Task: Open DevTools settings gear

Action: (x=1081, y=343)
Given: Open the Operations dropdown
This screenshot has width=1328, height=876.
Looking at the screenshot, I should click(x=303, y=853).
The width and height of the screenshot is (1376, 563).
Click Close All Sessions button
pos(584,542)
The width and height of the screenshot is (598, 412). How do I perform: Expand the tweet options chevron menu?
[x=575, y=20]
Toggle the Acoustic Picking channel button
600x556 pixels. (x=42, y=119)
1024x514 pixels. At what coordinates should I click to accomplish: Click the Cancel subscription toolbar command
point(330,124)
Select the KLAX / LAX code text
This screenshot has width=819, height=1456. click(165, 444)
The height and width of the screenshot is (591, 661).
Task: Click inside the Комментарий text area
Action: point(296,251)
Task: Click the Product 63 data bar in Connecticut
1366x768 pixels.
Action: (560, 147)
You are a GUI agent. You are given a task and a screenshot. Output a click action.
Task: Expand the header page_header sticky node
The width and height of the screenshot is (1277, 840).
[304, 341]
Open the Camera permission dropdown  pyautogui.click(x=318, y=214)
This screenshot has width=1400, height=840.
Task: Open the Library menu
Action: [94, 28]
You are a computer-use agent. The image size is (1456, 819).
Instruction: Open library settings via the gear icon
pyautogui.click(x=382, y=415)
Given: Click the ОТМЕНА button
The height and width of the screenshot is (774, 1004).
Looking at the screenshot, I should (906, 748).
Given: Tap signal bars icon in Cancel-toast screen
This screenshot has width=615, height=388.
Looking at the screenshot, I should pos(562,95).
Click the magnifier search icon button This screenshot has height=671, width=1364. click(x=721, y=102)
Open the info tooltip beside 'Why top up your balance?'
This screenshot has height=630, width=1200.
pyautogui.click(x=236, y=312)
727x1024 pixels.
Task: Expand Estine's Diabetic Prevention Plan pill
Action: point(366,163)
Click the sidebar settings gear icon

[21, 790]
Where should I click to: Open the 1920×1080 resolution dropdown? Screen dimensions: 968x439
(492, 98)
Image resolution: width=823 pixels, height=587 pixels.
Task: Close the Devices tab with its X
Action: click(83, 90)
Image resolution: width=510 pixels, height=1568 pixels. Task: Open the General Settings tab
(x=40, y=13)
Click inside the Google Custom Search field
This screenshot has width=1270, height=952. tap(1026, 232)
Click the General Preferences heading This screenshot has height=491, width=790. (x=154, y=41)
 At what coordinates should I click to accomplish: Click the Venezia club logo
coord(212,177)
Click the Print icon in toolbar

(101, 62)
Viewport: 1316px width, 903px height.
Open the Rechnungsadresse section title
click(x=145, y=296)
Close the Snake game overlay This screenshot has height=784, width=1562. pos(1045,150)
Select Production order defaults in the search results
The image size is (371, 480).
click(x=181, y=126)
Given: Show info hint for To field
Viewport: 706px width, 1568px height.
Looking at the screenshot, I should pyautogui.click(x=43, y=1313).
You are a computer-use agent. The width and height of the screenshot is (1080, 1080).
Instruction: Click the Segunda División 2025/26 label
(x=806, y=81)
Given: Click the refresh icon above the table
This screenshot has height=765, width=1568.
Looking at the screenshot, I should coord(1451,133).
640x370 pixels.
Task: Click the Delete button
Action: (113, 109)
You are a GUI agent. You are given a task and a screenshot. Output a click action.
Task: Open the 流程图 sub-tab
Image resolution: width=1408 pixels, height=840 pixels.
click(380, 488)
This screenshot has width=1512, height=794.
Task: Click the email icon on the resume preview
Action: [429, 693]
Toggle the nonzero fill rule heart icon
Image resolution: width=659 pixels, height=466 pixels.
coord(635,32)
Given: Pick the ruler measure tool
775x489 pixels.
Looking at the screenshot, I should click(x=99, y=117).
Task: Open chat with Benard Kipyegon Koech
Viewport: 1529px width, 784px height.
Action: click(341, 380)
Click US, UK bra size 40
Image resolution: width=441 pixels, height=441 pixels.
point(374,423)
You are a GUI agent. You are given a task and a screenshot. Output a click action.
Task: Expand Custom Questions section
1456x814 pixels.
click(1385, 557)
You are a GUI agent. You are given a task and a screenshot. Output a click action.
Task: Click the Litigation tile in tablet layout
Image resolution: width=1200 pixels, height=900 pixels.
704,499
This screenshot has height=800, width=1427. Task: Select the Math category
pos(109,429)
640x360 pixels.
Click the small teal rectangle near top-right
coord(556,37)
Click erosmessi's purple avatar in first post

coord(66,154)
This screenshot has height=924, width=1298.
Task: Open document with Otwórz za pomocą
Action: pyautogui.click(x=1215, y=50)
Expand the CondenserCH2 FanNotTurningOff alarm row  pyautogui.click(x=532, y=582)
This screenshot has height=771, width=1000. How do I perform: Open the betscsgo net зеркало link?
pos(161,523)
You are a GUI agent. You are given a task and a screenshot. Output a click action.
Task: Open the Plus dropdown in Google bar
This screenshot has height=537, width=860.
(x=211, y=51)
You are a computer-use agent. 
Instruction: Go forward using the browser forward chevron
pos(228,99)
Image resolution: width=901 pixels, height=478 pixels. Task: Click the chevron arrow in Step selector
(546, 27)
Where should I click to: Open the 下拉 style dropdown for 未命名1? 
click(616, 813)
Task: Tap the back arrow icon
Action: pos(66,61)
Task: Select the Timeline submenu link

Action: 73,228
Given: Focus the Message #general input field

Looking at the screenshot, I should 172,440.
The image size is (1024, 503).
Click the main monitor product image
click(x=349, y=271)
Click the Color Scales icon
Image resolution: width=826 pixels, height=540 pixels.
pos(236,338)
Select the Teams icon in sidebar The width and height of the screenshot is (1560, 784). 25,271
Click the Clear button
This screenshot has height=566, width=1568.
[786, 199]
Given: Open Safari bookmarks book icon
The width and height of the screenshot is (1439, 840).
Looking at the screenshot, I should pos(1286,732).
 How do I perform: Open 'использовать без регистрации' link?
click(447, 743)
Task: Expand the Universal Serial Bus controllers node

__Task__: Reproduce the listing from the line containing "The width and height of the screenshot is (1376, 563)." up to and including the line containing "600x556 pixels. (x=42, y=119)", substituting "control" for every "button" and changing nothing else.

__Written response__:
The width and height of the screenshot is (1376, 563).
Click Close All Sessions control
pos(584,542)
The width and height of the screenshot is (598, 412). How do I perform: Expand the tweet options chevron menu?
[x=575, y=20]
Toggle the Acoustic Picking channel control
600x556 pixels. (x=42, y=119)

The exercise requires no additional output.